Problem to work on: Could you transcribe the material below exactly, without leaving out a single line?

==================================================

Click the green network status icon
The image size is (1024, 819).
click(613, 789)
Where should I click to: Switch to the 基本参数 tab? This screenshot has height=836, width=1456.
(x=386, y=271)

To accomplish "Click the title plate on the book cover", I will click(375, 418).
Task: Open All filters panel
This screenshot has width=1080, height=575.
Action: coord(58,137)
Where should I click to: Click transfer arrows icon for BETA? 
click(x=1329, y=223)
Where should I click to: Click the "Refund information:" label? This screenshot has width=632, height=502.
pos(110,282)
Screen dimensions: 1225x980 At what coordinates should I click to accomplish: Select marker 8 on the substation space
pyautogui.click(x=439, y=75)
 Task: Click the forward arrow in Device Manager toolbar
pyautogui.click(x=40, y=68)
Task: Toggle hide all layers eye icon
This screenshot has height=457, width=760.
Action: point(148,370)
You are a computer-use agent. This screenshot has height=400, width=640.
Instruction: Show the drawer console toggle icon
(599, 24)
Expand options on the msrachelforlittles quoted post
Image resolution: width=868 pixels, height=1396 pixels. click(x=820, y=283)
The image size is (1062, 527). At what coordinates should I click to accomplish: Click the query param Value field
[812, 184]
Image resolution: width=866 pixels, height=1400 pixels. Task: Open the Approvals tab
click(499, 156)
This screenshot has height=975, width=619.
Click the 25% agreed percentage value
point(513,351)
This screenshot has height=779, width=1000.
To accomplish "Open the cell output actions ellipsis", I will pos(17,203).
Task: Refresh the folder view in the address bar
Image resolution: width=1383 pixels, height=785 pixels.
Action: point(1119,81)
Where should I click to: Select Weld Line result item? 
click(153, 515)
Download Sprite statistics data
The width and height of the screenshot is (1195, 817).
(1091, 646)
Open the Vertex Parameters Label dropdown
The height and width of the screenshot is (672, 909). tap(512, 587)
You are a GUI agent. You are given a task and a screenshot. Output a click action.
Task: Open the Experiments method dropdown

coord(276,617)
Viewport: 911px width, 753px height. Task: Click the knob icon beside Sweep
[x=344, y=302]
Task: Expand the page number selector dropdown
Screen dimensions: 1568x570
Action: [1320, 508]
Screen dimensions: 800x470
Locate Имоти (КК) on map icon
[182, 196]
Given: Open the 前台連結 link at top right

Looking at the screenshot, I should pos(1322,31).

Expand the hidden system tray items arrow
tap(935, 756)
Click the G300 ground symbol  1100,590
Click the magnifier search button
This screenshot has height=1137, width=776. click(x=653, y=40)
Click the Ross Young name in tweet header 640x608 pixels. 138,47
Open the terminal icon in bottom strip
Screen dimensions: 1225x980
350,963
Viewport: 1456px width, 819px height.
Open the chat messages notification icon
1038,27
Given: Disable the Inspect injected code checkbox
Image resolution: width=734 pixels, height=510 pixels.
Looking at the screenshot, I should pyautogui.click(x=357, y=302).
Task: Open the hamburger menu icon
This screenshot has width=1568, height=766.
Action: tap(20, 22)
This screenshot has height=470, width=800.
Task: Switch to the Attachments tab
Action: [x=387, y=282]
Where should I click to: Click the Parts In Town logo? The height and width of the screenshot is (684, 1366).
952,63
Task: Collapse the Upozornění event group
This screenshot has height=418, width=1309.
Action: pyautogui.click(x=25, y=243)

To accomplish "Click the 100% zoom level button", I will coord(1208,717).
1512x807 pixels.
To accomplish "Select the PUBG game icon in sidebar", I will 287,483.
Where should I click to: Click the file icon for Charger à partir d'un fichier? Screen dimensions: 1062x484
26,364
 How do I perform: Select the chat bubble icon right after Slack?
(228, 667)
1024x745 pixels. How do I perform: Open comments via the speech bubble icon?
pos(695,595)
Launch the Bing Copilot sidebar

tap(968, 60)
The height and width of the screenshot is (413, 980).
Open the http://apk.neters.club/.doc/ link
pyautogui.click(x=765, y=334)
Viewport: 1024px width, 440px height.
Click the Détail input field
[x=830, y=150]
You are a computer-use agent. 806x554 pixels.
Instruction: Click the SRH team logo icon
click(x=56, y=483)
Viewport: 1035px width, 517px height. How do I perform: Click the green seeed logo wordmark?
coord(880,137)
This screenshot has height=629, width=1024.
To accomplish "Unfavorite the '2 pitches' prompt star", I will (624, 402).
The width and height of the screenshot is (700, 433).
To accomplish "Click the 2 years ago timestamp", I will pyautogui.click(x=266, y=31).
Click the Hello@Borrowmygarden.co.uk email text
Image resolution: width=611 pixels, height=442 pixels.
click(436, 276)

==================================================

Output of the task:
Click the green network status icon
The image size is (1024, 819).
click(613, 789)
Where should I click to: Switch to the 基本参数 tab? This screenshot has height=836, width=1456.
(x=386, y=271)

To accomplish "Click the title plate on the book cover", I will click(375, 418).
Task: Open All filters panel
This screenshot has width=1080, height=575.
Action: coord(58,137)
Where should I click to: Click transfer arrows icon for BETA? 
click(x=1329, y=223)
Where should I click to: Click the "Refund information:" label? This screenshot has width=632, height=502.
pos(110,282)
Screen dimensions: 1225x980 At what coordinates should I click to accomplish: Select marker 8 on the substation space
pyautogui.click(x=439, y=75)
 Task: Click the forward arrow in Device Manager toolbar
pyautogui.click(x=40, y=68)
Task: Toggle hide all layers eye icon
This screenshot has height=457, width=760.
Action: point(148,370)
You are a computer-use agent. This screenshot has height=400, width=640.
Instruction: Show the drawer console toggle icon
(599, 24)
Expand options on the msrachelforlittles quoted post
Image resolution: width=868 pixels, height=1396 pixels. click(x=820, y=283)
The image size is (1062, 527). At what coordinates should I click to accomplish: Click the query param Value field
[812, 184]
Image resolution: width=866 pixels, height=1400 pixels. Task: Open the Approvals tab
click(499, 156)
This screenshot has height=975, width=619.
Click the 25% agreed percentage value
point(513,351)
This screenshot has height=779, width=1000.
To accomplish "Open the cell output actions ellipsis", I will pos(17,203).
Task: Refresh the folder view in the address bar
Image resolution: width=1383 pixels, height=785 pixels.
Action: point(1119,81)
Where should I click to: Select Weld Line result item? 
click(153, 515)
Download Sprite statistics data
The width and height of the screenshot is (1195, 817).
(1091, 646)
Open the Vertex Parameters Label dropdown
The height and width of the screenshot is (672, 909). tap(512, 587)
You are a GUI agent. You are given a task and a screenshot. Output a click action.
Task: Open the Experiments method dropdown

coord(276,617)
Viewport: 911px width, 753px height. Task: Click the knob icon beside Sweep
[x=344, y=302]
Task: Expand the page number selector dropdown
Screen dimensions: 1568x570
Action: [1320, 508]
Screen dimensions: 800x470
Locate Имоти (КК) on map icon
[182, 196]
Given: Open the 前台連結 link at top right

Looking at the screenshot, I should pos(1322,31).

Expand the hidden system tray items arrow
tap(935, 756)
Click the G300 ground symbol  1100,590
Click the magnifier search button
This screenshot has height=1137, width=776. click(x=653, y=40)
Click the Ross Young name in tweet header 640x608 pixels. 138,47
Open the terminal icon in bottom strip
Screen dimensions: 1225x980
350,963
Viewport: 1456px width, 819px height.
Open the chat messages notification icon
1038,27
Given: Disable the Inspect injected code checkbox
Image resolution: width=734 pixels, height=510 pixels.
Looking at the screenshot, I should pyautogui.click(x=357, y=302).
Task: Open the hamburger menu icon
This screenshot has width=1568, height=766.
Action: tap(20, 22)
This screenshot has height=470, width=800.
Task: Switch to the Attachments tab
Action: [x=387, y=282]
Where should I click to: Click the Parts In Town logo? The height and width of the screenshot is (684, 1366).
952,63
Task: Collapse the Upozornění event group
This screenshot has height=418, width=1309.
Action: pyautogui.click(x=25, y=243)

To accomplish "Click the 100% zoom level button", I will coord(1208,717).
1512x807 pixels.
To accomplish "Select the PUBG game icon in sidebar", I will 287,483.
Where should I click to: Click the file icon for Charger à partir d'un fichier? Screen dimensions: 1062x484
26,364
 How do I perform: Select the chat bubble icon right after Slack?
(228, 667)
1024x745 pixels. How do I perform: Open comments via the speech bubble icon?
pos(695,595)
Launch the Bing Copilot sidebar

tap(968, 60)
The height and width of the screenshot is (413, 980).
Open the http://apk.neters.club/.doc/ link
pyautogui.click(x=765, y=334)
Viewport: 1024px width, 440px height.
Click the Détail input field
[x=830, y=150]
You are a computer-use agent. 806x554 pixels.
Instruction: Click the SRH team logo icon
click(x=56, y=483)
Viewport: 1035px width, 517px height. How do I perform: Click the green seeed logo wordmark?
coord(880,137)
This screenshot has height=629, width=1024.
To accomplish "Unfavorite the '2 pitches' prompt star", I will (624, 402).
The width and height of the screenshot is (700, 433).
To accomplish "Click the 2 years ago timestamp", I will pyautogui.click(x=266, y=31).
Click the Hello@Borrowmygarden.co.uk email text
Image resolution: width=611 pixels, height=442 pixels.
click(436, 276)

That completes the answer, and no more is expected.